Une grenioche

Aussi lâchée que des chiens en fuite, une femme munie d’une canne traverse la nuit par où je ne sais. Je la rencontre d’ là où je suis sans qu’elle le sache. Je me trouve au port de mes idées quand elle s’avance vers le large. Elle se découvre de par son inconnu de grenioche isolée le temps d’une vue. Là où elle va, je suis de la revue.

 

Le 9 décembre 2019. C.B.

Un songe de présence

Juste le temps je prends de faire le point sur rien
Comme si j’avais le vague au creux du caberlot
Là où je cherche d’ordinaire au quotidien.
Je ne partage pas en le sein des autres, le flot.

Je suis ailleurs de par le rythme de mes pensées,
Je les rejoins par où elles ont pas commencé.
Je ne verse qu’au silence le fruit de mon retrait
Comme un peintre qui ne peut me brosser le portrait.
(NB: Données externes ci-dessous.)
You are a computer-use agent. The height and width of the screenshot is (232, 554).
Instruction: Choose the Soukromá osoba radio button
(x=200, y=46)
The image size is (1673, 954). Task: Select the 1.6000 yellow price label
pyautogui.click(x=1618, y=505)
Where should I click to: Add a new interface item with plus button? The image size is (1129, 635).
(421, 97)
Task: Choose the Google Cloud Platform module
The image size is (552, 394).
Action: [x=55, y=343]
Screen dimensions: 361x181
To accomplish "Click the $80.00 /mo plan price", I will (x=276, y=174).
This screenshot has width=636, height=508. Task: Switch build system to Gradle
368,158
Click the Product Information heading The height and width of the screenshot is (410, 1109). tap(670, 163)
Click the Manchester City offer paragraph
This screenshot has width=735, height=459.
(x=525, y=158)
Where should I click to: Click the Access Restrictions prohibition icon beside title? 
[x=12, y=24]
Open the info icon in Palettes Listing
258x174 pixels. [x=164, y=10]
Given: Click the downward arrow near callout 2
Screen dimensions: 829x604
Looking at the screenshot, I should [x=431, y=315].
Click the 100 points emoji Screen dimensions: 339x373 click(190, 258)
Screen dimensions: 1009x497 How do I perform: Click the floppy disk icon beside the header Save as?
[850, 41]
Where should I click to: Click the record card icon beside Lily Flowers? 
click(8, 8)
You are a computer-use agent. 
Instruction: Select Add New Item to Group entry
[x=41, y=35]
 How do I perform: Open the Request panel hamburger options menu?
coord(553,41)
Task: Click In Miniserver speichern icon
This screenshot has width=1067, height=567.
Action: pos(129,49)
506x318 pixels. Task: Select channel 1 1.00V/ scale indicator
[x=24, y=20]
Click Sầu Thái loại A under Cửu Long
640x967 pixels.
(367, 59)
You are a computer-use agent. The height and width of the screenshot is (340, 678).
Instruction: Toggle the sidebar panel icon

Je suis un homme qui pense à rien, pas plus que ça,
Qui se contente de la jachère de son esprit,
Et qui se tire de la situasse, façon fissa,
Comme si tout seul il se disait :   » Pas vu pas pris « .

Pas vu pas pris, ça doit être ça qui me régit,
Qui remplit ma vie de tout un air de magie.
Un air d’absence entre les autres, un air de fuite,
Un air de qui ne s’embarrasse pas pour la suite.

Le 18 septembre 2019. C.B.

A celle qui sourit quand le charme est tombé

Sans nul reproche, tu peux bien lui dédier ces vers,
Tu ne remettras  pas en cause son univers.
Tu joueras pas sur elle un rôle pour influer
Quand elle décide qu’est venu l’heure de te saluer.

Elle a ses politesses accrochées à ta vie,
Des allées et venues qui s’allongent à l’envi
Sous des airs de caresses qu’elle mitonne en son sein,
Et dont elle use du charme envers toi à dessein.

La camarde te laisse de la place à ton souhait
Où elle tisse pas à pas ce qui te devient vrai
Comme la seule enveloppe qui te soit affection
En un art consommé de toute sa passion.

Tu es marié à elle dès le commencement,
Inclus aux personnages qui peuplent son roman.
Tu peux chercher une fuite ; elle te rattrape au vol,
Elle capte tout de chacun de ses projets d’envol.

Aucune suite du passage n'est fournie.